Ia juga menawarkan 2 fasilitas pusat penelitan dan peralatan di Indonesia yang dapat dimanfaatkan bersama oleh kedua negara untuk mempercepat penanggulangan isu-isu kelautan dan perikanan global yang tengah mengancam saat ini.
“Kita punya Pangandaran Integrated Aquarium and Marine Resarch Institute (PIAMARI) di Pangandaran dan Morotai Integrated Aquarium and Marine Research Institute (MIAMARI) di Morotai. Ini dapat kita gunakan bersama untuk mencapai penelitian bersama,” ujarnya. Selanjutnya, KKP akan menyampaikan daftar fasilitas yang dimiliki secara detail beserta dengan kualifikasi keahlian yang dimiliki untuk diproses lebih lanjut.
Komitmen Indonesia
Sebagai informasi, keberadaan terumbu karang menjadi isu yang disoroti oleh Indonesia saat ini karena dalam beberapa dekade terakhir, dunia telah kehilangan sekitar 50% terumbu karang akibat perubahan iklim dan ulah manusia. Padahal, terumbu karang yang menjadi rumah bagi seperempat dari seluruh spesies laut di dunia hanya ada pada 1% dari total area laut dunia.

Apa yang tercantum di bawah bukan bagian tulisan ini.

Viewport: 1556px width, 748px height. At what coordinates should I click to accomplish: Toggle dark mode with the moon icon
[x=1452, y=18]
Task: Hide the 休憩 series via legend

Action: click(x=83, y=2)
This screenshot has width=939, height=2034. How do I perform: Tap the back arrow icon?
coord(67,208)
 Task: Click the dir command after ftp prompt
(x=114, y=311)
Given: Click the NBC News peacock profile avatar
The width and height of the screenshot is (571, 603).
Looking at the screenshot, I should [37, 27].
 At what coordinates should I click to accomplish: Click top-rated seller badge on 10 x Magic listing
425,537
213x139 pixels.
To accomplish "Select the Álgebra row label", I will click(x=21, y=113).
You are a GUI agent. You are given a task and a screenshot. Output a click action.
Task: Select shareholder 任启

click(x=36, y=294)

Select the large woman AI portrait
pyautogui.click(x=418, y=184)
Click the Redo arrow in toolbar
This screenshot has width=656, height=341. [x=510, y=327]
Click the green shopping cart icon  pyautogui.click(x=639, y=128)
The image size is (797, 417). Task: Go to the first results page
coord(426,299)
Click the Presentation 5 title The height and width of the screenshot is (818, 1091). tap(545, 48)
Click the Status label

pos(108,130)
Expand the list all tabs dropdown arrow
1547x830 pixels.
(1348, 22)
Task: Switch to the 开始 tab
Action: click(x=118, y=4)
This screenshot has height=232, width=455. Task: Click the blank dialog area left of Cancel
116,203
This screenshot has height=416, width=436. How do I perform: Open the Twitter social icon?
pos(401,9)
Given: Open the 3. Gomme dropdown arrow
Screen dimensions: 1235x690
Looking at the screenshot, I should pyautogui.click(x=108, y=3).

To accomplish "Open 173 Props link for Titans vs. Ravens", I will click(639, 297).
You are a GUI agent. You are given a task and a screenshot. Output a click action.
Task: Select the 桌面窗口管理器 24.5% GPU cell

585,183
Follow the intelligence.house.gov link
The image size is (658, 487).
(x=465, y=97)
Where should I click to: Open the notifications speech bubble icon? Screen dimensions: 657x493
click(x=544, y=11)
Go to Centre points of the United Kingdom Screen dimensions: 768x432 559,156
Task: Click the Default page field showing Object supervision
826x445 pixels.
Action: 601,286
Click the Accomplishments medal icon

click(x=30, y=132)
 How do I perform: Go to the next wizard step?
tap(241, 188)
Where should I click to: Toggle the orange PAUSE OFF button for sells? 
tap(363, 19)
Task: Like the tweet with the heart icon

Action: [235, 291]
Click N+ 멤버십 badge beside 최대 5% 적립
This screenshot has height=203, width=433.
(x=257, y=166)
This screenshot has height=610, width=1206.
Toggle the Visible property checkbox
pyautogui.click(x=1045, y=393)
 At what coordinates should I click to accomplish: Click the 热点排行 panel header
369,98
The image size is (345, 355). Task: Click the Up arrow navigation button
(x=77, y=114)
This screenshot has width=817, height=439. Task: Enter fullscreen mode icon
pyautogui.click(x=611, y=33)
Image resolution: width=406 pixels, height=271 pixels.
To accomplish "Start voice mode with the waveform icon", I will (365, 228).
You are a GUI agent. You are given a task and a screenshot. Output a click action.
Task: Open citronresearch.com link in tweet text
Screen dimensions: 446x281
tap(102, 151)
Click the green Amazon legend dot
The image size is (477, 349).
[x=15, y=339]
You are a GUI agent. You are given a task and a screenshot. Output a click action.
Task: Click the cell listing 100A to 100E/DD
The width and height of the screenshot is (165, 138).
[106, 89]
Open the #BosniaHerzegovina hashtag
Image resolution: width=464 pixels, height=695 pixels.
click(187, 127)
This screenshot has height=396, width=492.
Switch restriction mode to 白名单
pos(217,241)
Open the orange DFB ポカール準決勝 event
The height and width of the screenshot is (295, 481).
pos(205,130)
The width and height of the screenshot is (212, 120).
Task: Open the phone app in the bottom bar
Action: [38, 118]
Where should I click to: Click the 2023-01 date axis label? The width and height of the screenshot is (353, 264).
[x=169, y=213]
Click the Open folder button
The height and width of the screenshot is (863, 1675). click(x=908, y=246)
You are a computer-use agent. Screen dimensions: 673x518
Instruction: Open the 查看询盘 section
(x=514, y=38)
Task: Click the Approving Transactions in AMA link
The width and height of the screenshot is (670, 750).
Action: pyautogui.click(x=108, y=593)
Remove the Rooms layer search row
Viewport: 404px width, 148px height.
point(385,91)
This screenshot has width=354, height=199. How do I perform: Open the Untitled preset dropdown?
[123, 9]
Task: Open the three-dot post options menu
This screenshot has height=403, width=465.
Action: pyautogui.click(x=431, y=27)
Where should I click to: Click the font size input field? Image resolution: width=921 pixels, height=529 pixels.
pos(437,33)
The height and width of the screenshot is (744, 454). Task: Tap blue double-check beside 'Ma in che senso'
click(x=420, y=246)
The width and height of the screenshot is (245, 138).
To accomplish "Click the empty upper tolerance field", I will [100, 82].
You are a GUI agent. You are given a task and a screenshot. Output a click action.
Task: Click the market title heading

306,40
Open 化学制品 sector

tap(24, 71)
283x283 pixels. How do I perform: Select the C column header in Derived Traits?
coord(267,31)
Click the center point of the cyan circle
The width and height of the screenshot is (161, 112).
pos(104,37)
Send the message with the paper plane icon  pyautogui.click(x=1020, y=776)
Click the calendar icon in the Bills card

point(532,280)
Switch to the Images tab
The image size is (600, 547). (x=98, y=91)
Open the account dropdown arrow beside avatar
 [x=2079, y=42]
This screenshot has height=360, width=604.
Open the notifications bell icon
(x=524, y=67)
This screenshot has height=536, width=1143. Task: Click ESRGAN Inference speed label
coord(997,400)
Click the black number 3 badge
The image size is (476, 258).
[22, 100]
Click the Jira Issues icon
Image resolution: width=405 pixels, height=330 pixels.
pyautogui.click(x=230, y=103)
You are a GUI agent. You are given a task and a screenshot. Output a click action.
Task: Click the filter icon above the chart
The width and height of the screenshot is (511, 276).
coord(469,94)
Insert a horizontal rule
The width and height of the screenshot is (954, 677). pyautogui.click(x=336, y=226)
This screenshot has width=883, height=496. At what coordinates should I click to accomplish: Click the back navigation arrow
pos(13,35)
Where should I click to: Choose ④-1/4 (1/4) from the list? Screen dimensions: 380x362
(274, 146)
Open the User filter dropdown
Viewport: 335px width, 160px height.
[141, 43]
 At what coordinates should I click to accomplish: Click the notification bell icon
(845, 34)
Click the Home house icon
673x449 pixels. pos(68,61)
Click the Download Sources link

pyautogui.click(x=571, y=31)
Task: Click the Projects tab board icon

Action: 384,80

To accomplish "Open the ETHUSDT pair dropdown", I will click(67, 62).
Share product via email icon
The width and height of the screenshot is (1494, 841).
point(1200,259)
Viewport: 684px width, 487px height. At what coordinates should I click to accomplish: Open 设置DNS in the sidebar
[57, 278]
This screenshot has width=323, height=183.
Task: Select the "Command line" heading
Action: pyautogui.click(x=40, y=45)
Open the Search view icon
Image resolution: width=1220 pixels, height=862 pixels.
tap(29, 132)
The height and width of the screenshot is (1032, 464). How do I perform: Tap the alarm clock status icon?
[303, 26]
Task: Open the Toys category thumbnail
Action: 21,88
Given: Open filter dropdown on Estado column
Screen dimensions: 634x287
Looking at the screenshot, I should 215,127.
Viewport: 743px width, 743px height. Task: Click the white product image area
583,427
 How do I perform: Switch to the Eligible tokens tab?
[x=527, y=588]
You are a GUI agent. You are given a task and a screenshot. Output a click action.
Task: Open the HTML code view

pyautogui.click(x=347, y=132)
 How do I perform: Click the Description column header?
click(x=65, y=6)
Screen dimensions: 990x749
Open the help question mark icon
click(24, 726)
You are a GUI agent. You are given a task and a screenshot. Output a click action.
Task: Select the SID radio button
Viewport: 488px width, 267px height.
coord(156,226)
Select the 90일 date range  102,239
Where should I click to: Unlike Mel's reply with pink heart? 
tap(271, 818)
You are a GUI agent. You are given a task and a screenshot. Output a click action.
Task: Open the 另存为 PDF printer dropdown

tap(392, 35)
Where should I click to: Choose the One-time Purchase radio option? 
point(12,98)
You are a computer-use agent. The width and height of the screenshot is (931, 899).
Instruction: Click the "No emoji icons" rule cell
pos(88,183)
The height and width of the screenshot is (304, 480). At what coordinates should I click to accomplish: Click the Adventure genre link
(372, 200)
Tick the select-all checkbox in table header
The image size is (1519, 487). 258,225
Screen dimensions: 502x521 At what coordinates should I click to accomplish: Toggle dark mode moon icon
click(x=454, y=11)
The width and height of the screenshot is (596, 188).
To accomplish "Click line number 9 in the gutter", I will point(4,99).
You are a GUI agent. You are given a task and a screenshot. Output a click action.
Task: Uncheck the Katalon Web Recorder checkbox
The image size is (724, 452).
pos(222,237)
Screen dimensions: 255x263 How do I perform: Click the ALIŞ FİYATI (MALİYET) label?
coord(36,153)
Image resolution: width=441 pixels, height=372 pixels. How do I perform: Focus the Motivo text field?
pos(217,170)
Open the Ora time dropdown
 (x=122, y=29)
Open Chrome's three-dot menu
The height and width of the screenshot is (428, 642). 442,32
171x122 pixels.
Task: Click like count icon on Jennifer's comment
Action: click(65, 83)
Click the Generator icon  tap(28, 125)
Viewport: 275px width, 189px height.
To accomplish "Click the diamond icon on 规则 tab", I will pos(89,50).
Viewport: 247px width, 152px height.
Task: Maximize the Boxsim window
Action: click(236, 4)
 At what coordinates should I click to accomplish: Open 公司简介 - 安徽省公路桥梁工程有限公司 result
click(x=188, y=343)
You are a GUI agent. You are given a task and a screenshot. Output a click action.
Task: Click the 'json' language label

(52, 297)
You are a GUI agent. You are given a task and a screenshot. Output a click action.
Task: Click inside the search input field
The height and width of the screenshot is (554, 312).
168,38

Menteri Kelautan dan Perikanan, Susi Pudjiastuti menyatakan, Indonesia terus berupaya mendorong konservasi terumbu karang, baik di tingkat nasional maupun internasional. Komitmen itu telah ditunjukkan secara konsisten sejak Indonesia menginisiasikan kerjasama antara 6 negara Asia Pasifik untuk melindungi terumbu karang melalui Coral Triangle Initiative on Coral Reefs, Fisheries, and Food Security (CTI-CFF) pada tahun 2009.
“Komitmen itu kembali kita buktikan dengan peran Indonesia sebagai tuan rumah perhelatan Our Ocean Conference 2018 di Bali dan kepemimpinan bersama sebagai ketua International Coral Reef Initiative (ICRI) periode 2018-2020,” ucap Menteri Susi.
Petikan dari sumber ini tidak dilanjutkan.